應該是剛才白逸辰眼中的赤瞳爆發時,流出的一絲元魂之力被他給感知到了。
只見此刻的安然,看著白逸辰那堅毅的目光時,就冷靜的思考了起來,片刻後他就對著安沫沫說道:“沫沫。 ”
安沫沫走到哥哥身旁,甜甜的說道:“我在呢。”
安然平靜的說道:“給他一千金侖,讓他回去補補身體,以後,你體內的負能量,可就要拜托他了。”
此話一出,白逸辰懵逼了,什麽叫以後的負能量就拜托給自己了,這是真的把自己當垃圾桶了?
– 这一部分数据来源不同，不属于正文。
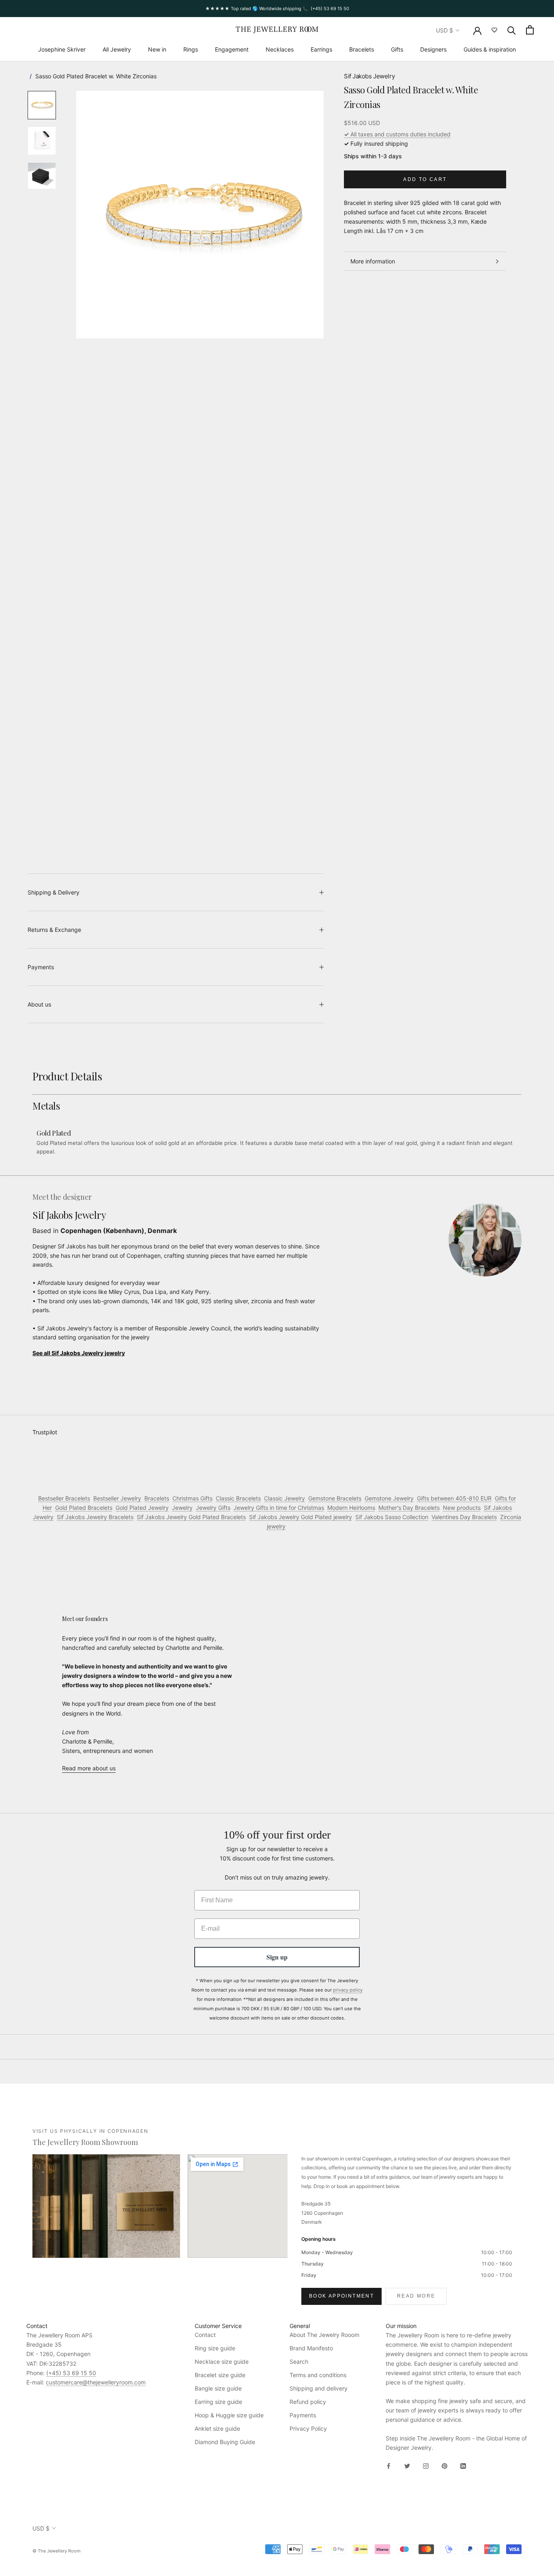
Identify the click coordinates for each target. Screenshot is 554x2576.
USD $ (444, 30)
而安沫沫就又恢復到了剛才那一副笑嘻嘻的表情中,她拿起了自己的小包包,然後遞給了白逸辰一千金侖,笑道:“你叫白逸辰是吧,往後余生,請多指教。”
白逸辰表情也僵硬了一下,糾正道:“這是和對象結婚時才會用的一句話。”
安沫沫卻是翻了翻白眼,說道:“管他呢!來,給你,拿著。”
說著,她就把那一千金侖塞到了白逸辰的手中,然後笑道:“回去的時候好好補補身體,別萬一哪天不行了,那就真的不行了。”
白逸辰嘴角又抽搐了一下,這話怎麽聽著這麽別扭呢?
但白逸辰還是接了過來,對方把自己給當成了垃圾桶,自己拿他們一點錢怎麽了。
之後,安然就對著周圍的人說道:“走吧,我們回去吧。”
白逸辰什麽話也沒說,雙手插在口袋裡就朝著外面走去,雖然已經快要遲到了,但白逸辰可沒有要求他們送自己一趟,因為白逸辰最討厭的,就是坐別人的車子。
而對方顯然也沒有要帶白逸辰的意思,很快諸多車子就使出了地下停車庫。
只有白逸辰慢悠悠的從下面走了上來,雙手插著口袋,一副吊兒郎當的樣子。